* [Problem statement]
Skip every picture while you write out the records below, from the first line through the one that contains "برنامج أحكام التجويد", both ends kept.

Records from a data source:
.....
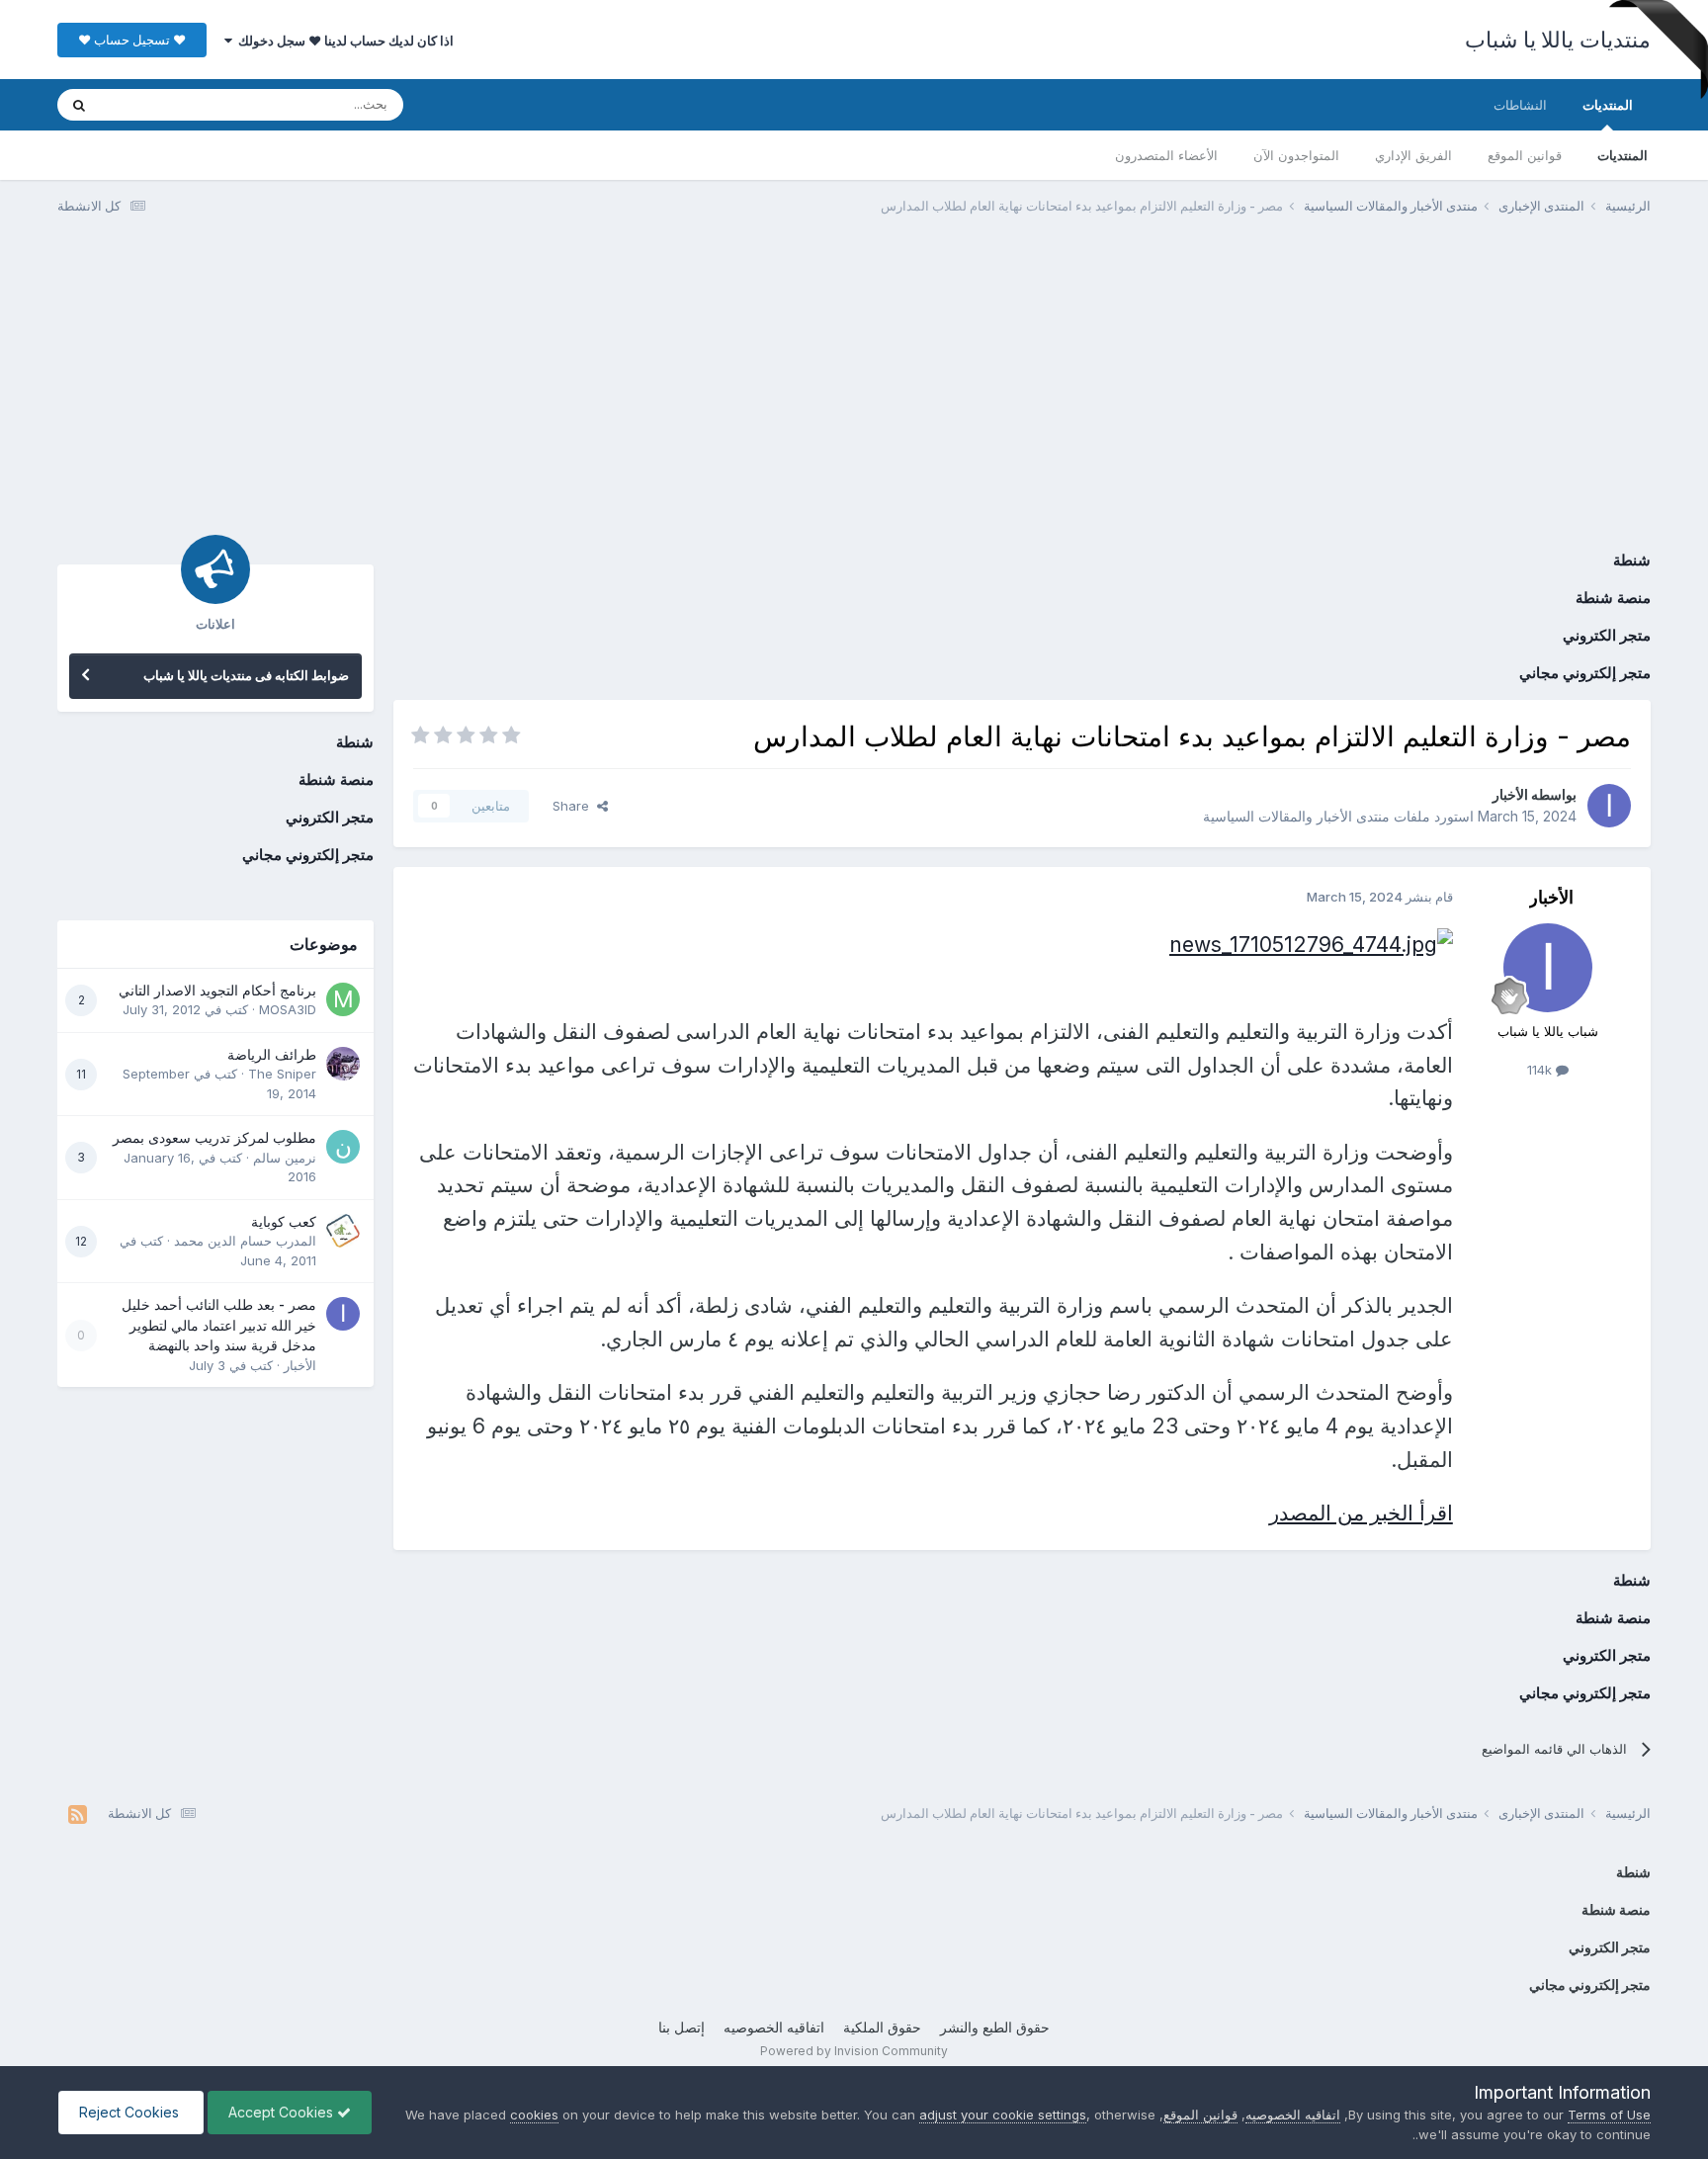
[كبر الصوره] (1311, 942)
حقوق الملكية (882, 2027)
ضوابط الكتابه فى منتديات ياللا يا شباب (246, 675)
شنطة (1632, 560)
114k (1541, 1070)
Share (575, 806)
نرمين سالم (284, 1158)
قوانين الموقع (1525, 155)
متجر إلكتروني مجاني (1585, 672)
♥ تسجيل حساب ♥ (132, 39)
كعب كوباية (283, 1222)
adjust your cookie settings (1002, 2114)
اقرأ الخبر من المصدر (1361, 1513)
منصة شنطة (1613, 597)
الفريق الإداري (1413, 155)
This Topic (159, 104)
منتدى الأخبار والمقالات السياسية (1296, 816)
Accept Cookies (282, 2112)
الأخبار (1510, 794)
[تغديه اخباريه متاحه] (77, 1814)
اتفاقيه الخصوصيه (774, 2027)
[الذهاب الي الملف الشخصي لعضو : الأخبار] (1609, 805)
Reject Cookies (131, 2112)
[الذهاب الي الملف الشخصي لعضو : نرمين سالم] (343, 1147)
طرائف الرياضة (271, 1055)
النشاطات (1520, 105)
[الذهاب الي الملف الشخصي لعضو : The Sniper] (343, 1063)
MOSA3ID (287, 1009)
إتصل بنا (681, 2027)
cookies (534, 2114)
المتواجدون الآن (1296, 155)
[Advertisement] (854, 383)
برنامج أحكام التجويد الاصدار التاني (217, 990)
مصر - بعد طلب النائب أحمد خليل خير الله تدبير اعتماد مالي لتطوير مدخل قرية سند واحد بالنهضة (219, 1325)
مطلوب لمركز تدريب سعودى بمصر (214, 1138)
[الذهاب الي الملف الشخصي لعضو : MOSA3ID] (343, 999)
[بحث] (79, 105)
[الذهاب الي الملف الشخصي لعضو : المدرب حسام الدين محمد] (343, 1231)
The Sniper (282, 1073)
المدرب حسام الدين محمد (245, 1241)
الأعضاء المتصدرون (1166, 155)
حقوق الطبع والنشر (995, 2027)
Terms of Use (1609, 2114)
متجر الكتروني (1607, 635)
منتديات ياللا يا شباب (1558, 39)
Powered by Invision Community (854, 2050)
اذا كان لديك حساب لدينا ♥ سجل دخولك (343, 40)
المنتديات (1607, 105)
.....
* [Exercise answer]
[كبر الصوره] (1311, 942)
حقوق الملكية (882, 2027)
ضوابط الكتابه فى منتديات ياللا يا شباب (246, 675)
شنطة (1632, 560)
114k (1541, 1070)
Share (575, 806)
نرمين سالم (284, 1158)
قوانين الموقع (1525, 155)
متجر إلكتروني مجاني (1585, 672)
♥ تسجيل حساب ♥ (132, 39)
كعب كوباية (283, 1222)
adjust your cookie settings (1002, 2114)
اقرأ الخبر من المصدر (1361, 1513)
منصة شنطة (1613, 597)
الفريق الإداري (1413, 155)
This Topic (159, 104)
منتدى الأخبار والمقالات السياسية (1296, 816)
Accept Cookies (282, 2112)
الأخبار (1510, 794)
[تغديه اخباريه متاحه] (77, 1814)
اتفاقيه الخصوصيه (774, 2027)
[الذهاب الي الملف الشخصي لعضو : الأخبار] (1609, 805)
Reject Cookies (131, 2112)
[الذهاب الي الملف الشخصي لعضو : نرمين سالم] (343, 1147)
طرائف الرياضة (271, 1055)
النشاطات (1520, 105)
[الذهاب الي الملف الشخصي لعضو : The Sniper] (343, 1063)
MOSA3ID (287, 1009)
إتصل بنا (681, 2027)
cookies (534, 2114)
المتواجدون الآن (1296, 155)
[Advertisement] (854, 383)
برنامج أحكام التجويد الاصدار التاني (217, 990)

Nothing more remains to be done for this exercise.